[2009] EWHC 493 (TCC)  

The Shaws engaged Massey to carry out building works to their property. They lived in a large country house. The works were carried out to a building known as the East Lodge, a separate building some distance away from the main house. Disputes arose, which were referred to adjudication. The Shaws argued that they were residential occupiers. The adjudicator disagreed, the Shaws refused to pay and the matter ended up before Mr Justice Coulson. Pursuant to s106, the adjudication provisions of the HGCRA, do not apply to a construction contract with a residential occupier. However, that construction contract must principally relate to operations on a dwelling which one of the parties to the contract occupies or intends to occupy as his residence.  

Here, it was found that the East Lodge was a separate building. It was not lived in by either of the Shaws. At best, at a date sometime after the contract, one of them may have intended to live there. However, what mattered was the parties' intentions at the time of the contract. The Shaws noted that, in the relevant Land Registry entry, the entirety of the property, including the main house and the East Lodge was referred to as one building. However, what mattered, was not how the Land Registry had registered the Title, but whether the Shaws were residential occupiers of East Lodge. They were not.  

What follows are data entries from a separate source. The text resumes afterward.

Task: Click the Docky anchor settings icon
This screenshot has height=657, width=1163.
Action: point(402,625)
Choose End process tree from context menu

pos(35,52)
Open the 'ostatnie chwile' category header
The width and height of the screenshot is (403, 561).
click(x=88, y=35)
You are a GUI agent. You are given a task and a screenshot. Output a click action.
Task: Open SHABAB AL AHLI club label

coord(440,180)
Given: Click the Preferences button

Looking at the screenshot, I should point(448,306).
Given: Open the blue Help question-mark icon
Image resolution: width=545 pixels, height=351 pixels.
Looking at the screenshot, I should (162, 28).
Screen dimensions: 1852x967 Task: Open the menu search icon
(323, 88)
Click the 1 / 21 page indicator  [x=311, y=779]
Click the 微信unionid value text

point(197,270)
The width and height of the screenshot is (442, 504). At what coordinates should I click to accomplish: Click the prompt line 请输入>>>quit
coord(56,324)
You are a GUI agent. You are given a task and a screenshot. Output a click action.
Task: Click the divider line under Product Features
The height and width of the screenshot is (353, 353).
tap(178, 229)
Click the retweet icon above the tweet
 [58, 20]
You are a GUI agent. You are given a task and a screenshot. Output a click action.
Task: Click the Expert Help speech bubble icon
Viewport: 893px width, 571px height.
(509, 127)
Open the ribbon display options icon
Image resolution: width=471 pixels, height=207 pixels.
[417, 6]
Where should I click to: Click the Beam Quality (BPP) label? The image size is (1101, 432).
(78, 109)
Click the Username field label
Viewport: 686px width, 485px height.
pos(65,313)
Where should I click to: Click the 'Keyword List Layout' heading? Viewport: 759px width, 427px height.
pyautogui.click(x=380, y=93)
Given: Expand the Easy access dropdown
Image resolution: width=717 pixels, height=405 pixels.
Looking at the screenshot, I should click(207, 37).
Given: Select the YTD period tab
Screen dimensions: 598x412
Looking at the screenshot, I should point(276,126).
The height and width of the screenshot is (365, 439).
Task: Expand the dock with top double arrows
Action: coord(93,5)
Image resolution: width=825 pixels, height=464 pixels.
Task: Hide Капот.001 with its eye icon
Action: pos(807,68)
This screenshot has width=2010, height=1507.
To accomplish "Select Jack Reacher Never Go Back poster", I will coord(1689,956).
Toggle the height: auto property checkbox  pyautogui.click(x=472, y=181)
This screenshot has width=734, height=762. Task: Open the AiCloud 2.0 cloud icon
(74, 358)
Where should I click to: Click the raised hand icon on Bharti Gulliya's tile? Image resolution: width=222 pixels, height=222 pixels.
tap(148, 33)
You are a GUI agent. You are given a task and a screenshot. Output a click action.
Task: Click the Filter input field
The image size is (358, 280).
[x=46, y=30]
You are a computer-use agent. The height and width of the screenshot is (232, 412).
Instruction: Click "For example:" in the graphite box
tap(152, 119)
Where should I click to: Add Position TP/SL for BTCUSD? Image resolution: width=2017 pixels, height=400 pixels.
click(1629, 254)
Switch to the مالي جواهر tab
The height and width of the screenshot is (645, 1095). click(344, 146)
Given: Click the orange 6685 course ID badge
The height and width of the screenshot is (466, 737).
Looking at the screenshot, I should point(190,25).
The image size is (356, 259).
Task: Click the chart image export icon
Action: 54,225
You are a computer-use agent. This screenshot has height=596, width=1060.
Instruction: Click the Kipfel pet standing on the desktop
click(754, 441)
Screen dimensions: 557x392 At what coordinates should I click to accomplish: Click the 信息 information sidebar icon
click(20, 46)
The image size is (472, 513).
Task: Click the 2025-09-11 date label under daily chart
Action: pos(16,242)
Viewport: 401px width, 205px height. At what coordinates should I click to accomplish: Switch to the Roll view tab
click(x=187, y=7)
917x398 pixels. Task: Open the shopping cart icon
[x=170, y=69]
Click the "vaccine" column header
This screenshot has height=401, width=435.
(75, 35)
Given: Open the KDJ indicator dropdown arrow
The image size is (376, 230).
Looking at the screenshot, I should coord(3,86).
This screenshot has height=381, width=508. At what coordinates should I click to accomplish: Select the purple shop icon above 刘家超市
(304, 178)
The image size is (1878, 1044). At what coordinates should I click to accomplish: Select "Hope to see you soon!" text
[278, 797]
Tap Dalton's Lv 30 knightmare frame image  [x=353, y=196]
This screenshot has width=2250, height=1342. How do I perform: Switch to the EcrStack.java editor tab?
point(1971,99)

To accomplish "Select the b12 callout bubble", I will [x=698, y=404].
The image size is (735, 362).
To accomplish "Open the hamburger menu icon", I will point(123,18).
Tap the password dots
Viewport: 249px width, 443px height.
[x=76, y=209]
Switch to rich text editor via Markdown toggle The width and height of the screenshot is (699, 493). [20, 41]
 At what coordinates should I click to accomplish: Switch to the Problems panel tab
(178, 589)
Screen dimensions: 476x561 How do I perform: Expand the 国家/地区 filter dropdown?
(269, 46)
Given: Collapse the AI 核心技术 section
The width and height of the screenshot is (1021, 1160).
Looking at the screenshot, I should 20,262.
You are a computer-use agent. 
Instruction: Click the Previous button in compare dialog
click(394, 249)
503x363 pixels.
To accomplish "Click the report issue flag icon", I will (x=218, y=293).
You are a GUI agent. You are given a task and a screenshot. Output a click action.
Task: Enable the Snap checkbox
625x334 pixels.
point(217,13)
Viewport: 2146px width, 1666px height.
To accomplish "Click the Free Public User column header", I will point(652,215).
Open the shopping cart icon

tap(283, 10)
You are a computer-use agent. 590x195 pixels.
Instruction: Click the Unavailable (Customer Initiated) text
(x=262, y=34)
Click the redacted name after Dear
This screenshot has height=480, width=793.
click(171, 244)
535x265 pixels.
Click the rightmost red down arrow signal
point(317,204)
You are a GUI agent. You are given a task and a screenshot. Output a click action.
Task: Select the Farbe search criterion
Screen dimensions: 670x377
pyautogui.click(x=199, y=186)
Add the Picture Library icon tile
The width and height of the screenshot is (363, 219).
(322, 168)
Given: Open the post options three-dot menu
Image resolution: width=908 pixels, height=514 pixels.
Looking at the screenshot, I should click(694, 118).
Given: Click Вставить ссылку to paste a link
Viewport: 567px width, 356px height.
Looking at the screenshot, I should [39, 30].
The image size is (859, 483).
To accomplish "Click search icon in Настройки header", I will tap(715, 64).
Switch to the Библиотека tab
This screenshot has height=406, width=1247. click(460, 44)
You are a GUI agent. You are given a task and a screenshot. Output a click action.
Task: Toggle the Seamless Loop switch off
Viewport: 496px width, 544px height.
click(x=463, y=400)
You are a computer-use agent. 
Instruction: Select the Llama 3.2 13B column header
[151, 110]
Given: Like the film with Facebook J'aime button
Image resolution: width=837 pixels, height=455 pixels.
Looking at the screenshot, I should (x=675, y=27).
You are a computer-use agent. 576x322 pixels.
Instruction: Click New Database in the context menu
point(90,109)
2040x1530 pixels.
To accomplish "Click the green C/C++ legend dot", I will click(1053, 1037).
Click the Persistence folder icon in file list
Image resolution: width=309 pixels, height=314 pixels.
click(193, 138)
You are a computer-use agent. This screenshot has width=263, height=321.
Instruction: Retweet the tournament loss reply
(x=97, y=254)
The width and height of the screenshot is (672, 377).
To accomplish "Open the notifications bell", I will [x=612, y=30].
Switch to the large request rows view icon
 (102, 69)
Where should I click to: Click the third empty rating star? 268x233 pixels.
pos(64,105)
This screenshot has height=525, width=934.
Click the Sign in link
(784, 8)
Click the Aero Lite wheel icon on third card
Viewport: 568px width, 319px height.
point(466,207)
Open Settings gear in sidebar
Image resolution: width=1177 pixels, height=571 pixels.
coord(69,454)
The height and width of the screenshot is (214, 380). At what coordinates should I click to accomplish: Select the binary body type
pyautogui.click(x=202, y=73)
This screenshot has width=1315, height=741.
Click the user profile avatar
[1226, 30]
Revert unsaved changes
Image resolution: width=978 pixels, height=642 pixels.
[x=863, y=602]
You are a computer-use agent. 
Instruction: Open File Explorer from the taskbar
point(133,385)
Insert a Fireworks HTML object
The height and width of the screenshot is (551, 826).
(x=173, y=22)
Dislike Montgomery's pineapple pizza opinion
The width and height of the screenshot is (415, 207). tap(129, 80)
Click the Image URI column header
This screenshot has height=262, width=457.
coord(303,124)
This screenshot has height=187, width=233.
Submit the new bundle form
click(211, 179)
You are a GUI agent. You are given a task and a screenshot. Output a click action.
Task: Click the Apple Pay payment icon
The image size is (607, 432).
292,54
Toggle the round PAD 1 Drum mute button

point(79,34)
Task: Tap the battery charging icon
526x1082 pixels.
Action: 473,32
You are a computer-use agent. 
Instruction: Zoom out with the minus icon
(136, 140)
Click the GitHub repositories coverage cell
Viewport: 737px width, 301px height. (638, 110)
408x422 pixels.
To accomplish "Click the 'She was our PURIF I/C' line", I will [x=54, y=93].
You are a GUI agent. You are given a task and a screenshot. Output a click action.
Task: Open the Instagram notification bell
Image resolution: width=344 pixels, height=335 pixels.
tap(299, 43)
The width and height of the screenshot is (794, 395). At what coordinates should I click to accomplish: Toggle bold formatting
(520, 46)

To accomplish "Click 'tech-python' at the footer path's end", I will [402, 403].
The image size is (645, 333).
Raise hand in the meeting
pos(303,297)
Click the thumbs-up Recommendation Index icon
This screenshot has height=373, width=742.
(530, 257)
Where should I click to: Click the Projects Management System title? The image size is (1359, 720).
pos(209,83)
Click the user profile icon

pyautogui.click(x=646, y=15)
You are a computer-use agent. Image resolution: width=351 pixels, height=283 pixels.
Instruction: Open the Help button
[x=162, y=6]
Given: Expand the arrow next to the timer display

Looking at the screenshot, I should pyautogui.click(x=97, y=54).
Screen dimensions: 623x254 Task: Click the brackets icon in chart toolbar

Mr Justice Coulson commented that if someone could no longer afford to live in a terraced house, but spent money on a conversion of the house into three small flats, one of which they intended to live in, with the other two being sold or rented, the s106 exemption would not apply here either, because of the commercial element of the works. S106 refers to a single dwelling house or flat and the specific intention to occupy that dwelling or flat as one's residence.